• DIRECTIONS
Extract the listing lines verbatim, starting with the line containing "Where should I" and continuing through the line containing "pos(450,444)", both included, and omit the pictures from your answer.

• RECORD SET
========================================
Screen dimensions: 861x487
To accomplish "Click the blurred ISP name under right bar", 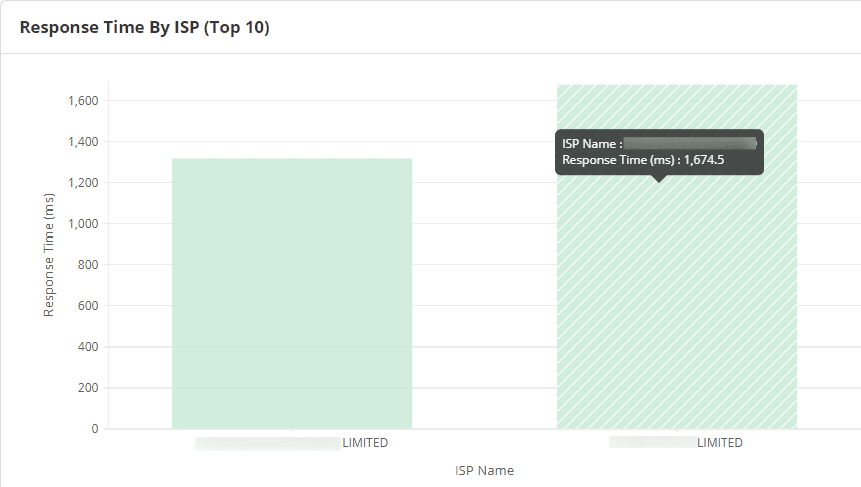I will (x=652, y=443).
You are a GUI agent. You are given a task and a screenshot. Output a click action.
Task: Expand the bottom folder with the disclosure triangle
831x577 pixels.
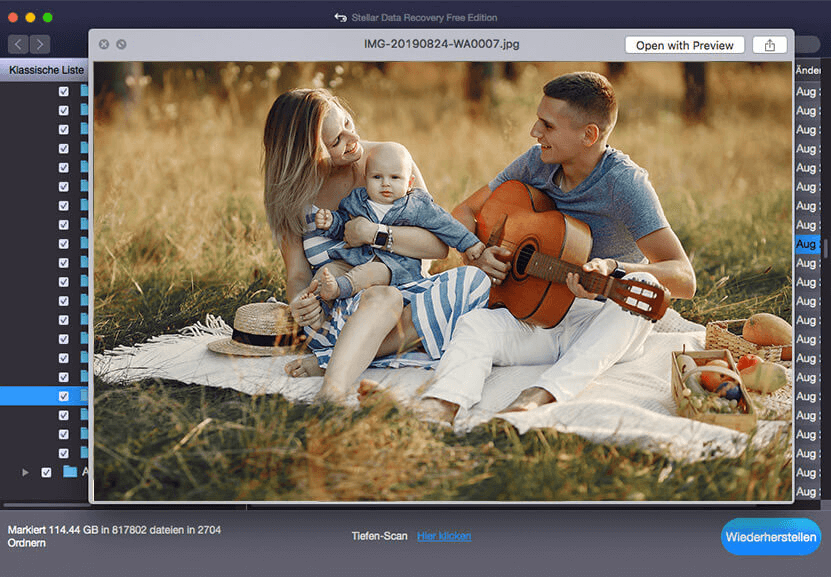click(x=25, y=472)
========================================
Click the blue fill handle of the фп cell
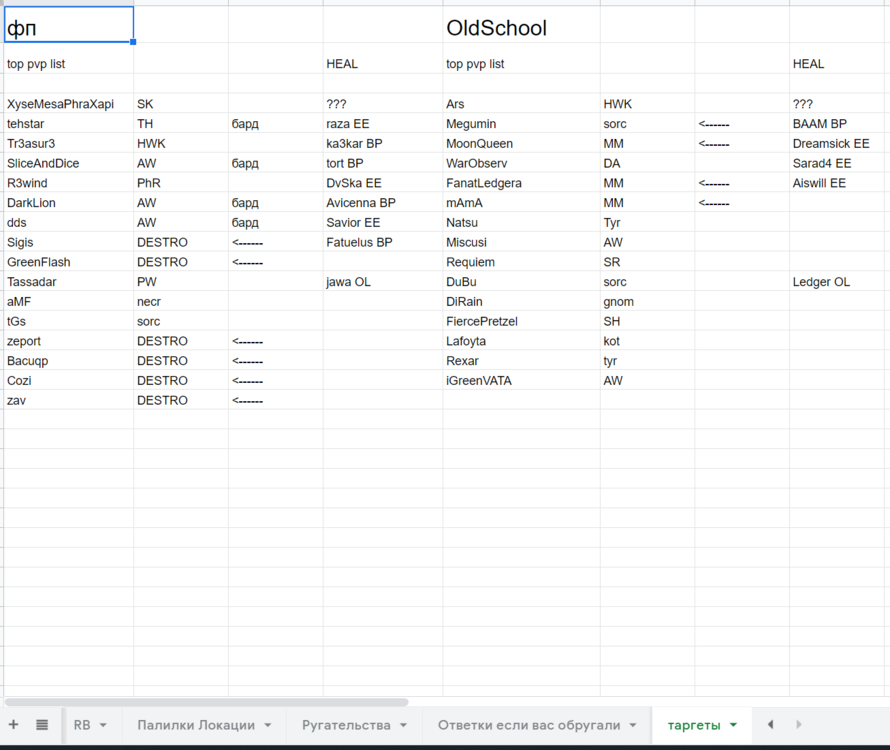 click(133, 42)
========================================
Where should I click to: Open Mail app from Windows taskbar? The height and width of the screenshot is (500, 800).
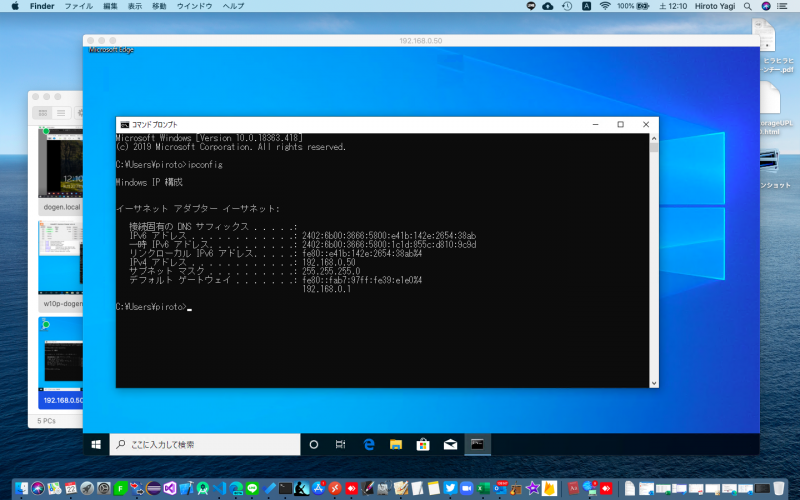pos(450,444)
========================================
• IN RESPONSE
Where should I click to: Open Mail app from Windows taskbar? The height and width of the screenshot is (500, 800).
pos(450,444)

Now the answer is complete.